National Public Data Breach: 2.9 Billion Records, 170 Million People, and What the 2024 Breach Landscape Tells Us

A malicious actor gained access to National Public Data's systems in December 2023, then spent months staging data before leaking highly sensitive personal records to the dark web beginning in April 2024. The haul: up to 2.9 billion records tied to as many as 170 million individuals across the United States, United Kingdom, and Canada, according to Microsoft's Defender advisory.
The scale is not abstract. National Public Data is a data broker — an entity whose core business is aggregating, packaging, and selling personal information sourced from public records, court filings, and third-party feeds. The records at risk include Social Security numbers, physical addresses, dates of birth, and other PII that collectively enable identity fraud, synthetic identity construction, and targeted phishing at industrial scale. This was not a breach of a service people knowingly signed up for; most of the 170 million affected individuals had no direct relationship with National Public Data at all.
How the Breach Unfolded
The intrusion followed a pattern that incident responders have documented repeatedly: initial access obtained months before any data is exfiltrated, allowing the attacker to map the environment, escalate privileges, and extract data at their own pace. The gap between the December 2023 compromise and the April 2024 dark-web leak — roughly four months — is consistent with a deliberate, staged operation rather than an opportunistic smash-and-grab.
Data brokers occupy an unusual position in the threat landscape. Unlike a retailer or SaaS platform, where breach scope is bounded by the active customer base, a data broker's holdings are designed to be as comprehensive as possible. The 2.9 billion records figure almost certainly reflects that aggregation model: the same individual likely appears in multiple records across multiple sourced datasets, which is why 2.9 billion records can correspond to 170 million unique people.

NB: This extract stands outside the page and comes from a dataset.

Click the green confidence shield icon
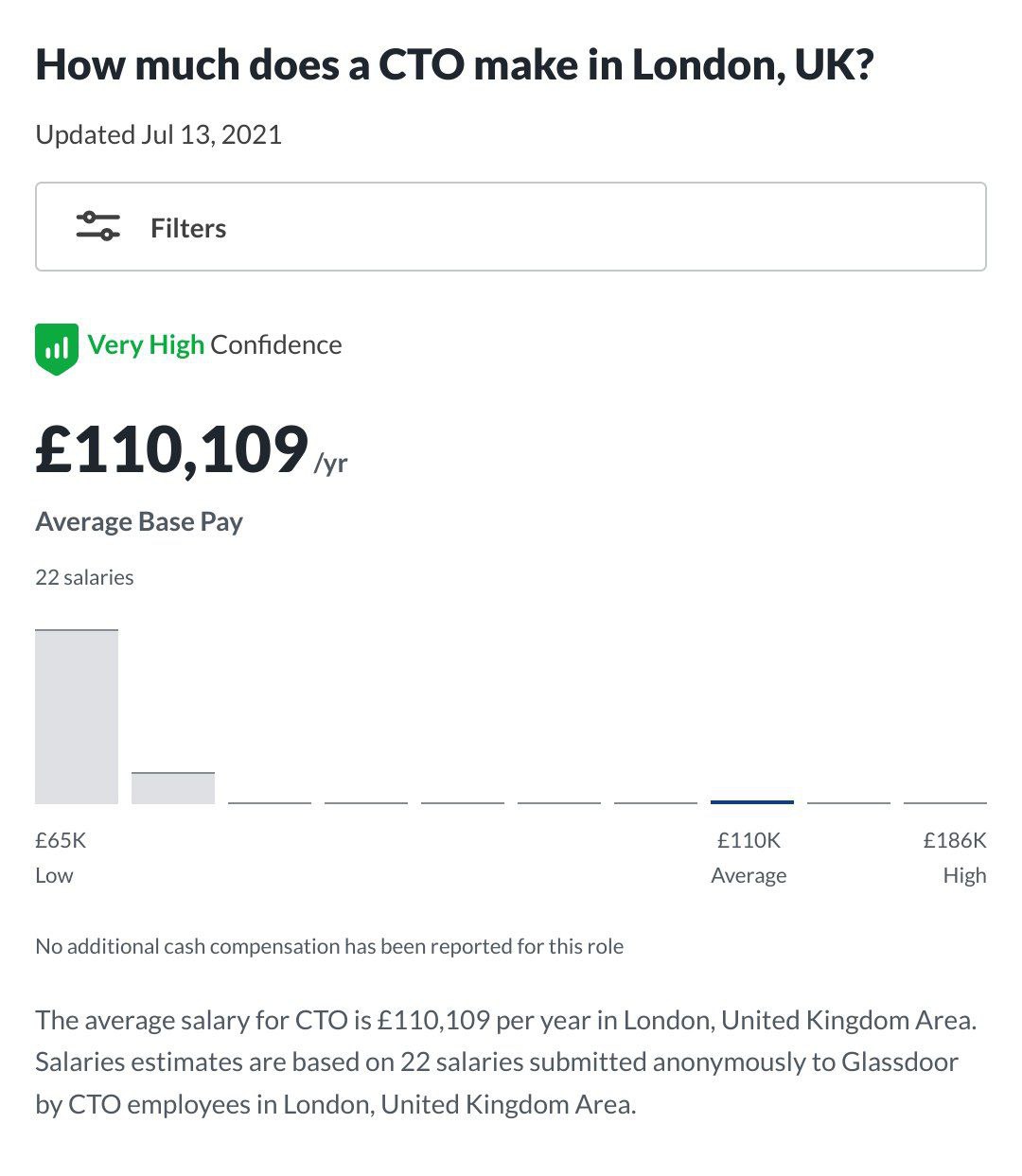Image resolution: width=1022 pixels, height=1176 pixels. tap(56, 348)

That distinction matters for assessing blast radius — but it does not diminish the downstream risk to any individual whose SSN is now in circulation.
The 2024 Breach Landscape
The National Public Data incident did not happen in isolation. NordLayer's analysis of 2024 breach data found that breaches across the year collectively exposed over one billion records — a figure that, even absent National Public Data, signals a sustained, high-tempo threat environment.
The US breach count has been climbing for years. A record 1,862 data breaches were reported in the United States in 2021, per UpGuard's breach tracking, and the trajectory since has not reversed. The combination of more connected infrastructure, richer datasets accumulated by data intermediaries, and increasingly professionalized ransomware and data-extortion operations has kept the incident rate elevated.
For security practitioners, the pattern is familiar: volume, velocity, and variety are all moving in the wrong direction simultaneously. The average organization now processes more PII than ever — collected for analytics, personalization, and compliance purposes — and that accumulation creates target surface that perimeter controls alone cannot adequately protect.
Passport Numbers and the Marriott Precedent
The National Public Data breach joins a longer list of incidents in which aggregated personal data was exposed at nation-scale. The Marriott breach disclosed in early 2019 remains a useful reference point: hackers accessed data for approximately 383 million hotel guests over a four-year span, including unencrypted passport numbers for 5.25 million guests and encrypted passport numbers for roughly 20.3 million more. Passport numbers combined with travel history represent a category of data with particular value to nation-state intelligence operations, and the Marriott breach was subsequently attributed to Chinese state actors by US and UK authorities.
The comparison is instructive not because the two incidents are equivalent, but because they illustrate how the type of organization breached determines the type of data exposed. Hotel chains hold travel patterns and identity documents. Data brokers hold the connective tissue of identity itself — the cross-referenced PII that allows an adversary to build a detailed profile of an individual without ever targeting that individual directly.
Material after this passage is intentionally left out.